Continue the Docker deployment notes for the quantum pipeline from the point where they stop.

Source document ▸
○ ○ ○ ○ ○ ○ ○
Some of the images above float on an unpinned or latest tag: Redpanda Connect and the StatsD, PostgreSQL, and Redis exporters. A redeploy can pull a newer image and change behavior, so pin these to specific versions before any long-running data generation.

Batch Simulation Containers¶

These containers are defined in the batch profile and are not started by just up. They are launched on-demand by Airflow DAGs via docker compose run:

Service	Image	Description
`quantum-pipeline-gpu1`	`quantum-pipeline:gpu`	GPU simulation (device 0, GTX 1060 6GB)
`quantum-pipeline-gpu2`	`quantum-pipeline:gpu`	GPU simulation (device 1, GTX 1050 Ti)
`quantum-pipeline-cpu`	`quantum-pipeline:cpu`	CPU simulation

Each batch container connects to Kafka and Schema Registry, and exports monitoring metrics via the MONITORING_ENABLED, PUSHGATEWAY_URL, and MONITORING_EXPORT_FORMAT environment variables.

Networking¶

All services share a single Docker bridge network (quantum-ml-network). Services communicate using container names as hostnames (e.g., kafka:9092, garage:3901). The Kafka external listener on port 9094 allows access from outside the Docker network.

Volumes¶

The deployment uses named Docker volumes for persistent data:

Volume	Service	Purpose
`quantum-garage-data`	Garage	Object storage data
`quantum-garage-meta`	Garage	Object storage metadata
`quantum-ml-spark-warehouse`	Spark	Spark SQL warehouse
`quantum-ml-spark-ivy-cache`	Spark	Cached JAR dependencies
`quantum-ml-airflow-postgres`	PostgreSQL	Airflow + MLflow metadata
`quantum-ml-airflow-logs`	Airflow	Task execution logs
`quantum-ml-airflow-ivy-cache`	Airflow	Cached JARs for SparkSubmit
`quantum-ml-redis-data`	Redis	Celery broker data
`quantum-ml-kafka-data`	Kafka	Kafka log segments

Bind mounts provide access to project files: DAG definitions (docker/airflow/), Spark configuration (compose/spark-defaults.conf), Garage configuration (compose/garage.toml), Redpanda Connect config (compose/redpanda-connect.yaml), simulation data (data/), and output (gen/).
○ ○ ○ ○ ○ ○ ○
Data shown ▸
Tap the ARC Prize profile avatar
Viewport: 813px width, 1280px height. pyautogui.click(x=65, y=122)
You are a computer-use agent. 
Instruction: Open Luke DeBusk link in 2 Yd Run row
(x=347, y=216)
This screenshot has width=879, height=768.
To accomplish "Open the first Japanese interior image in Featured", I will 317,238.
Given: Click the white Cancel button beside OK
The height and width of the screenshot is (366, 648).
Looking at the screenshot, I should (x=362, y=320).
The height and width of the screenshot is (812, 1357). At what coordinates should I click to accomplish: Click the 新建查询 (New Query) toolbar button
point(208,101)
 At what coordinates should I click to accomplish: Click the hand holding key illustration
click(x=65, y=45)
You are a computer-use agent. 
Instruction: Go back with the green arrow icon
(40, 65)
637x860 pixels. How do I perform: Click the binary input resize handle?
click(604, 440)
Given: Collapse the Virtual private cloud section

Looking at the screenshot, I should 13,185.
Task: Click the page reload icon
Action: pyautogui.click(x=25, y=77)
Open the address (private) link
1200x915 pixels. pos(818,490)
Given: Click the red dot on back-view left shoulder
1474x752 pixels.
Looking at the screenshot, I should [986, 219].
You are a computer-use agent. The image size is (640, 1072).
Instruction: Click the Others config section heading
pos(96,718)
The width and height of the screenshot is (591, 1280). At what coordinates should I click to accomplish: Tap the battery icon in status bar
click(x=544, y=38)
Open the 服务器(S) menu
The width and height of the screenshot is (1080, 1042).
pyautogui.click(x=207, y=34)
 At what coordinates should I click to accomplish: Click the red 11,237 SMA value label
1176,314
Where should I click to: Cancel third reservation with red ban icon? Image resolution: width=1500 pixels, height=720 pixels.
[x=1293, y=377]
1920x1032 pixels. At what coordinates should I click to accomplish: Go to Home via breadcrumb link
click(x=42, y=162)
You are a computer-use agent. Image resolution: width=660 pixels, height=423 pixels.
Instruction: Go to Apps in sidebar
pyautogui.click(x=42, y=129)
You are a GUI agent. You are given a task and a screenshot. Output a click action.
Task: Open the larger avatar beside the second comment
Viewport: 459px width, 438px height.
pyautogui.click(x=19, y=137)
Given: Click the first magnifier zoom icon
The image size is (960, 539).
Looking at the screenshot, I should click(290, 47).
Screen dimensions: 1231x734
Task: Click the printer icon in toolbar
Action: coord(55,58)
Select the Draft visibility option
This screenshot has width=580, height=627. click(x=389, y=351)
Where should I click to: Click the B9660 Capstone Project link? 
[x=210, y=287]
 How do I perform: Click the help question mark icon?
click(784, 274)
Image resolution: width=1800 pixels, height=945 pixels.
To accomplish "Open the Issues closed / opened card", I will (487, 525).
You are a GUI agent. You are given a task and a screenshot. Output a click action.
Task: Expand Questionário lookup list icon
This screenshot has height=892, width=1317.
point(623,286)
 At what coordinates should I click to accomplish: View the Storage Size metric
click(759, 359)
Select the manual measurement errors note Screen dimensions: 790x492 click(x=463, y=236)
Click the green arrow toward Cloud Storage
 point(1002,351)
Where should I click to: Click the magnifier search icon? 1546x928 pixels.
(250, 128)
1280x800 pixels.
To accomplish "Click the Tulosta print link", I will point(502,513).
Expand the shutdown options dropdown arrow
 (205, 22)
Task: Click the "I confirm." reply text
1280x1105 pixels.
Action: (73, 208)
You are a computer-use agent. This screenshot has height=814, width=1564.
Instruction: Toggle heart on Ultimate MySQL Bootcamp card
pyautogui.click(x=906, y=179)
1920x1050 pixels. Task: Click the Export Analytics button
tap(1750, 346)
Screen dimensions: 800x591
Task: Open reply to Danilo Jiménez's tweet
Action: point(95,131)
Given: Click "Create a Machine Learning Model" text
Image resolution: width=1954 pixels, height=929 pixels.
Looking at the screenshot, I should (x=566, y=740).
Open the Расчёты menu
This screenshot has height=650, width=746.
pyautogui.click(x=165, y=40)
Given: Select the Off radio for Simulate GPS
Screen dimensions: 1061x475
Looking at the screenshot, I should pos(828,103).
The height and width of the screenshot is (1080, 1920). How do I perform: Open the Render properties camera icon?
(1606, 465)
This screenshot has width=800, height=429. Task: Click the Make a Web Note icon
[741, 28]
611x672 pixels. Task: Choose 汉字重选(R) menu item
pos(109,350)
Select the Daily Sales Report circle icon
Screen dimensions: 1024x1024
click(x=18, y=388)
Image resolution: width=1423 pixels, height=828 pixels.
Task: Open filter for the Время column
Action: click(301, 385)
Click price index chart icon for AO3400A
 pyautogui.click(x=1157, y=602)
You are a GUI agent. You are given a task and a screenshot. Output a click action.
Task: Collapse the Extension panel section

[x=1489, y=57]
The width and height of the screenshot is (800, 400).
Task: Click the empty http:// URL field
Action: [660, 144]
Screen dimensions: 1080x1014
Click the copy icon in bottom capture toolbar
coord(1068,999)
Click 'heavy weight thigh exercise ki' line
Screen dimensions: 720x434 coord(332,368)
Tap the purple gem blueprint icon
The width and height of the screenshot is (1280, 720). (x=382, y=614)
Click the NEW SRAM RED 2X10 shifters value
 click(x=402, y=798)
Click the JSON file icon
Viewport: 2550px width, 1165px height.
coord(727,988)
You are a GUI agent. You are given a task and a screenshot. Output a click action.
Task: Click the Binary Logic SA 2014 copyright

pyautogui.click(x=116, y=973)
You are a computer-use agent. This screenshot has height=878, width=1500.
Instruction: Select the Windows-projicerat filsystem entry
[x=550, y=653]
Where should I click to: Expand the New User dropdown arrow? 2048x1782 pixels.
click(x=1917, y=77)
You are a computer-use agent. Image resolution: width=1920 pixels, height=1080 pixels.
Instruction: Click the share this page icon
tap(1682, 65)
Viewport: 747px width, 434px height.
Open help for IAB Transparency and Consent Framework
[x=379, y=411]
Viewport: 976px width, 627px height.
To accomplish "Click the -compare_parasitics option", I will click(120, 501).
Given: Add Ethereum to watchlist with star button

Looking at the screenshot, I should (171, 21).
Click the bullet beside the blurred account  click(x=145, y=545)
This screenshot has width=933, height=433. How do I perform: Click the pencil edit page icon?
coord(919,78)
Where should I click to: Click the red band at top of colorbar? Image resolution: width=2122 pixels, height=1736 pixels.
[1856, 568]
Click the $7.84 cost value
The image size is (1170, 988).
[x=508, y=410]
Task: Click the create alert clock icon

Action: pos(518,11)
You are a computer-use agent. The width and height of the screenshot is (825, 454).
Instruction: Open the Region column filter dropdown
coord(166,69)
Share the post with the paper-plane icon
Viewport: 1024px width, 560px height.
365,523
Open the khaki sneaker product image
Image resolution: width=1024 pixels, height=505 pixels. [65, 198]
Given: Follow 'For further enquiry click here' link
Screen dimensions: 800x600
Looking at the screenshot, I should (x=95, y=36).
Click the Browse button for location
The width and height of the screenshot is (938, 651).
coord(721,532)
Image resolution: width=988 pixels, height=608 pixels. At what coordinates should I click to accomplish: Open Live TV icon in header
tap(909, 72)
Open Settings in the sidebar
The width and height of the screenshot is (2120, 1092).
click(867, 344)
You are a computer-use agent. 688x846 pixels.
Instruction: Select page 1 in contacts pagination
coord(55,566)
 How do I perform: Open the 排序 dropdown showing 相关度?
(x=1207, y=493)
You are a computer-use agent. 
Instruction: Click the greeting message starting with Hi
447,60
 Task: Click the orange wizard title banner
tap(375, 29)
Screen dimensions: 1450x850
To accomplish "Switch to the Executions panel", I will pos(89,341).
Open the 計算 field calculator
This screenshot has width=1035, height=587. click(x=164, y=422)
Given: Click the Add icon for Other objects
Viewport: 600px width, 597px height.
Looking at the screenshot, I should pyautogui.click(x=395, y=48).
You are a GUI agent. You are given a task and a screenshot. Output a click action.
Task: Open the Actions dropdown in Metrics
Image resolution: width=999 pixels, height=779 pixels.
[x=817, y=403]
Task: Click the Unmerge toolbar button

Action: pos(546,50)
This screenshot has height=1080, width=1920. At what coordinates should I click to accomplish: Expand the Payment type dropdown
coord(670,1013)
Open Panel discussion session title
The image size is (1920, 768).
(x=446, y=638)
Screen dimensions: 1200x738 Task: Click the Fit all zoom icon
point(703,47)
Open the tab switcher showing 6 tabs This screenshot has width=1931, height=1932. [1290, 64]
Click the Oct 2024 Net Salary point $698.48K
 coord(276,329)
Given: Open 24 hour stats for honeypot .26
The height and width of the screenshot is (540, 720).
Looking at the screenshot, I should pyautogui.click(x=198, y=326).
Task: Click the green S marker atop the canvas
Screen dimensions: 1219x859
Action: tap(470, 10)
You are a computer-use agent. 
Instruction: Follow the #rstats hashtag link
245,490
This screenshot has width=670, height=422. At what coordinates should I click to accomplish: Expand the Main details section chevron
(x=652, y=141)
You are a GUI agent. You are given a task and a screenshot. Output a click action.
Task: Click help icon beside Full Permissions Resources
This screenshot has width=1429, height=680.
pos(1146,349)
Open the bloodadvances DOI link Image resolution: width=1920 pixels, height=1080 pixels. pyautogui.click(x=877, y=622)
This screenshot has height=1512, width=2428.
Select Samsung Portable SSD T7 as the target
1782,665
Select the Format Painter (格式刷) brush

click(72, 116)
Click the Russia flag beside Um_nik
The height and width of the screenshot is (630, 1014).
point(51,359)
○ ○ ○ ○ ○ ○ ○
Result of the task ▸
Justfile Commands¶

Command	Description
`just setup`	First-time setup: generates secrets, Garage config, `.env` file
`just up`	Start the compose stack
`just down`	Force-remove running batch containers, then stop the stack (includes `--profile batch`)
`just logs [service]`	Tail compose logs (all services, or a specific one)
`just docker-build cpu`	Build CPU simulation image
`just docker-build gpu`	Build GPU simulation image
`just docker-build all`	Build both CPU and GPU images

Scaling¶

Scale Spark workers with:

docker compose --env-file .env -f compose/docker-compose.ml.yaml up -d --scale spark-worker=3

For additional simulation instances, add new service definitions with a unique container_name, distinct Kafka topic, appropriate GPU device assignment, and separate output volume mounts.

Stopping the Deployment¶

# Stop services, preserve data (also force-removes any running batch containers)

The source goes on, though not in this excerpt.